The book's range is enormous and its structure is correspondingly unsystematic by Anglophone analytic standards. Reviewers were divided; the academic philosophical reception was mixed; the broader intellectual reception (in literary criticism, in theology, in the wider readership of philosophically inclined readers) was substantial.

The Novels

Murdoch's twenty-six novels, from Under the Net (1954) to Jackson's Dilemma (1995), constitute one of the major bodies of twentieth-century English fiction. The novels are philosophical in their substance — each engages with moral, religious, or aesthetic questions that her philosophical writing addresses in different mode — but they are not philosophical fiction in the schematic sense; they are novels whose ambition is to depict the moral life as moral life actually is, with the variety, opacity, and unmastered character that the philosophical essays argue characterize moral experience.

The major novels include The Bell (1958), A Severed Head (1961), The Italian Girl (1964), The Time of the Angels (1966), The Nice and the Good (1968), Bruno's Dream (1969), A Fairly Honourable Defeat (1970), The Black Prince (1973, Booker Prize shortlist), The Sacred and Profane Love Machine (1974), A Word Child (1975), Henry and Cato (1976), The Sea, The Sea (1978, Booker Prize), Nuns and Soldiers (1980), The Philosopher's Pupil (1983), The Good Apprentice (1985), The Book and the Brotherhood (1987), The Message to the Planet (1989), The Green Knight (1993).

The novels' continuing scholarly attention is the work of Peter Conradi (whose authorized biography Iris Murdoch: A Life, W.W. Norton, 2001, is the standard biographical source), Anne Rowe, Avril Horner, Maria Antonaccio (whose Picturing the Human, Oxford University Press, 2000, is a major philosophical study of Murdoch), Sabina Lovibond, and others.

Reception

Murdoch's philosophical reception was sharply divided in her lifetime and has remained mixed. The mainstream analytic moral philosophy of the postwar period regarded her position as obscurantist and her engagement with religious and Platonic vocabulary as a regression from the proper philosophical task; the literary and theological reception was more sympathetic. The late twentieth-century revival of virtue ethics under Anscombe, Foot, MacIntyre, and others recovered Murdoch as an important precursor whose Platonism complemented their largely Aristotelian framework.

Martha Nussbaum's Love's Knowledge (Oxford University Press, 1990), Cora Diamond's work on the moral imagination, John McDowell's later moral epistemology, and the broader recovery of moral perception as a topic in moral philosophy have all developed in conversation with Murdoch's position. The increasingly broad recognition that the analytic moral philosophy of the mid-twentieth century had narrowed the discipline's range has produced, over recent decades, an increasingly favorable assessment of Murdoch's resistance to that narrowing.
★ ★ ★
*LIST OF TASKS*:
1) Which Murdoch novel won the Booker Prize, according to the excerpt on Iris Murdoch?
2) Summarize the excerpt on Iris Murdoch in two sentences.

(Recorded data)
★ ★ ★
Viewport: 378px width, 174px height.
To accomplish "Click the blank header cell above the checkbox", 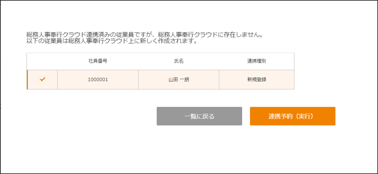I will (x=42, y=61).
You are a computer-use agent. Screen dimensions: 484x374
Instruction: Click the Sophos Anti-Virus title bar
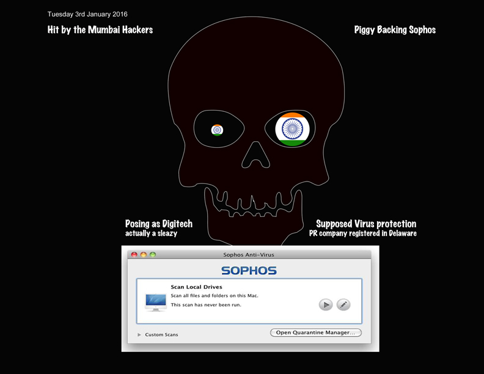point(249,255)

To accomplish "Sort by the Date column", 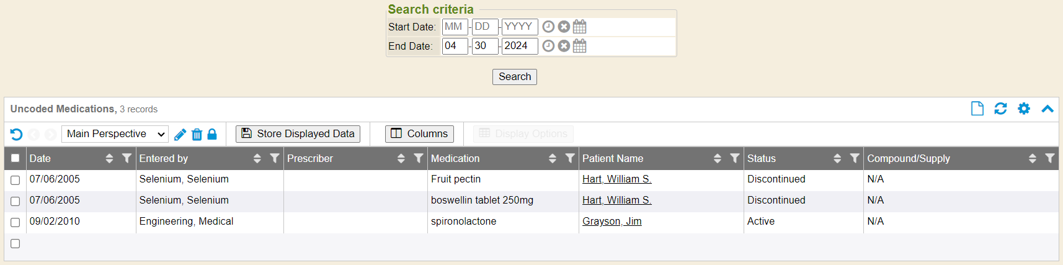I will (x=109, y=158).
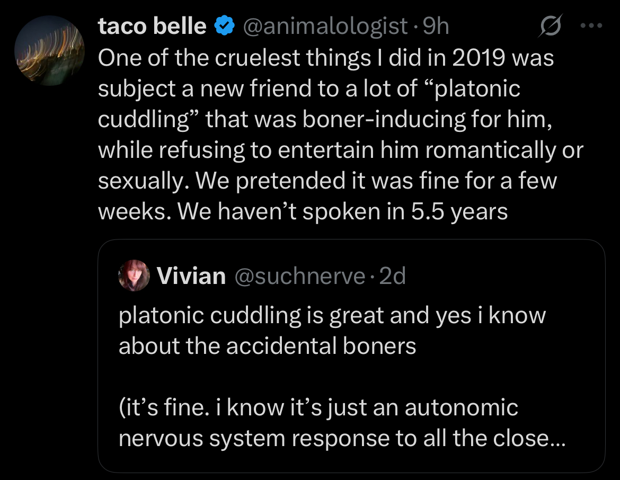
★ ★ ★
*EXERCISE RESULTS*:
1) The Sea, The Sea (1978).

2) Murdoch's twenty-six novels, from Under the Net (1954) to Jackson's Dilemma (1995), engage with moral, religious, or aesthetic questions and aim to depict the moral life as it actually is. Her philosophical reception was sharply divided in her lifetime, but the revival of virtue ethics and a growing sense that mid-century analytic moral philosophy had narrowed the discipline have brought an increasingly favorable assessment of her work.